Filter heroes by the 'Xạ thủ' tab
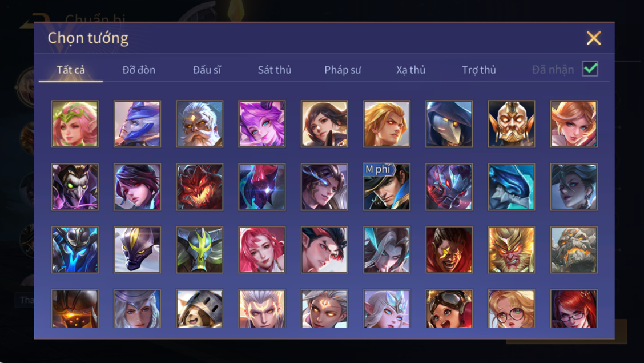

...

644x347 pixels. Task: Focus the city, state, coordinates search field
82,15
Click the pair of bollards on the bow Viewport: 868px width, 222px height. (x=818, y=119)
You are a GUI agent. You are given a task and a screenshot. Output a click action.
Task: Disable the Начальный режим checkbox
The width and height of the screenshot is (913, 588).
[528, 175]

What to produce: Would you output, from the records above, exactly the run of lines that starts at the line containing "644x347 pixels. Task: Focus" and ends at the line containing "You are a GUI", and only that run?

Finished task:
644x347 pixels. Task: Focus the city, state, coordinates search field
82,15
Click the pair of bollards on the bow Viewport: 868px width, 222px height. (x=818, y=119)
You are a GUI agent. You are given a task and a screenshot. Output a click action.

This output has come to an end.